Dataset entries
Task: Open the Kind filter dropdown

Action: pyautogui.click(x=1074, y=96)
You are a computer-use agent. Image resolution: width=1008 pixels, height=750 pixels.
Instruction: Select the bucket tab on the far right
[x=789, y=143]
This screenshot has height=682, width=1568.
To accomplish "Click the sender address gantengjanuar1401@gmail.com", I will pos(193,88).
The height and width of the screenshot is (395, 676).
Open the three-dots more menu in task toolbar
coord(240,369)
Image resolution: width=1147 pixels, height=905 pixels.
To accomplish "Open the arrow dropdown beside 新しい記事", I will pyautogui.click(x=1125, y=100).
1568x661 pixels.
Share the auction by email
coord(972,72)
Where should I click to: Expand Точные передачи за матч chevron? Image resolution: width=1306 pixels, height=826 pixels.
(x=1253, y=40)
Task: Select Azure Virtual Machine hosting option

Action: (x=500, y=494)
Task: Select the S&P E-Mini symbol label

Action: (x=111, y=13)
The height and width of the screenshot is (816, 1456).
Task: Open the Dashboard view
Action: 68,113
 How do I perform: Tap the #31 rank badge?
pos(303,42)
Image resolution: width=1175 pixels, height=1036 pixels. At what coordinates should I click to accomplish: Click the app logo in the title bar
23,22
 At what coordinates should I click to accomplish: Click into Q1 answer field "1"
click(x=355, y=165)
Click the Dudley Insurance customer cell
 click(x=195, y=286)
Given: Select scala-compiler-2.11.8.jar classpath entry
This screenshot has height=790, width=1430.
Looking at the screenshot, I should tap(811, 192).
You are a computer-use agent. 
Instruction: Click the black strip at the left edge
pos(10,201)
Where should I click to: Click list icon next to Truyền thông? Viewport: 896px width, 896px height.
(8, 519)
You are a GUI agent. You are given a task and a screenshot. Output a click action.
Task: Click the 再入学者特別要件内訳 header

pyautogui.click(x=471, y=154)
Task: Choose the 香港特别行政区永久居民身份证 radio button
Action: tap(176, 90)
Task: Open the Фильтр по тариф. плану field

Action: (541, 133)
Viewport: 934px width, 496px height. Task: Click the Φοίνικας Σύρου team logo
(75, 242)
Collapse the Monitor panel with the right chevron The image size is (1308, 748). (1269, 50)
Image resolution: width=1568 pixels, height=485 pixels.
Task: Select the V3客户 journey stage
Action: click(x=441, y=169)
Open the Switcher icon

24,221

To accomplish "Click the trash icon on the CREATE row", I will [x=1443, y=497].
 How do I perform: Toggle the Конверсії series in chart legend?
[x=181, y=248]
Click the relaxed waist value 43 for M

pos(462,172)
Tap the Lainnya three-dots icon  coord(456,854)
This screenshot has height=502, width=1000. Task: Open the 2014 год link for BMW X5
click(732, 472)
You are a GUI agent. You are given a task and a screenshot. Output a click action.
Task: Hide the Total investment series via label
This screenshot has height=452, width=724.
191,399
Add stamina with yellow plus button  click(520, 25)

# Problem requirements
Repeat all the records. Match each line exactly.

# Exercise output
Task: Open the Kind filter dropdown

Action: pyautogui.click(x=1074, y=96)
You are a computer-use agent. Image resolution: width=1008 pixels, height=750 pixels.
Instruction: Select the bucket tab on the far right
[x=789, y=143]
This screenshot has height=682, width=1568.
To accomplish "Click the sender address gantengjanuar1401@gmail.com", I will pos(193,88).
The height and width of the screenshot is (395, 676).
Open the three-dots more menu in task toolbar
coord(240,369)
Image resolution: width=1147 pixels, height=905 pixels.
To accomplish "Open the arrow dropdown beside 新しい記事", I will pyautogui.click(x=1125, y=100).
1568x661 pixels.
Share the auction by email
coord(972,72)
Where should I click to: Expand Точные передачи за матч chevron? Image resolution: width=1306 pixels, height=826 pixels.
(x=1253, y=40)
Task: Select Azure Virtual Machine hosting option

Action: (x=500, y=494)
Task: Select the S&P E-Mini symbol label

Action: (x=111, y=13)
The height and width of the screenshot is (816, 1456).
Task: Open the Dashboard view
Action: 68,113
 How do I perform: Tap the #31 rank badge?
pos(303,42)
Image resolution: width=1175 pixels, height=1036 pixels. At what coordinates should I click to accomplish: Click the app logo in the title bar
23,22
 At what coordinates should I click to accomplish: Click into Q1 answer field "1"
click(x=355, y=165)
Click the Dudley Insurance customer cell
 click(x=195, y=286)
Given: Select scala-compiler-2.11.8.jar classpath entry
This screenshot has height=790, width=1430.
Looking at the screenshot, I should tap(811, 192).
You are a computer-use agent. 
Instruction: Click the black strip at the left edge
pos(10,201)
Where should I click to: Click list icon next to Truyền thông? Viewport: 896px width, 896px height.
(8, 519)
You are a GUI agent. You are given a task and a screenshot. Output a click action.
Task: Click the 再入学者特別要件内訳 header

pyautogui.click(x=471, y=154)
Task: Choose the 香港特别行政区永久居民身份证 radio button
Action: tap(176, 90)
Task: Open the Фильтр по тариф. плану field

Action: (541, 133)
Viewport: 934px width, 496px height. Task: Click the Φοίνικας Σύρου team logo
(75, 242)
Collapse the Monitor panel with the right chevron The image size is (1308, 748). (1269, 50)
Image resolution: width=1568 pixels, height=485 pixels.
Task: Select the V3客户 journey stage
Action: click(x=441, y=169)
Open the Switcher icon

24,221

To accomplish "Click the trash icon on the CREATE row", I will [x=1443, y=497].
 How do I perform: Toggle the Конверсії series in chart legend?
[x=181, y=248]
Click the relaxed waist value 43 for M

pos(462,172)
Tap the Lainnya three-dots icon  coord(456,854)
This screenshot has height=502, width=1000. Task: Open the 2014 год link for BMW X5
click(732, 472)
You are a GUI agent. You are given a task and a screenshot. Output a click action.
Task: Hide the Total investment series via label
This screenshot has height=452, width=724.
191,399
Add stamina with yellow plus button  click(520, 25)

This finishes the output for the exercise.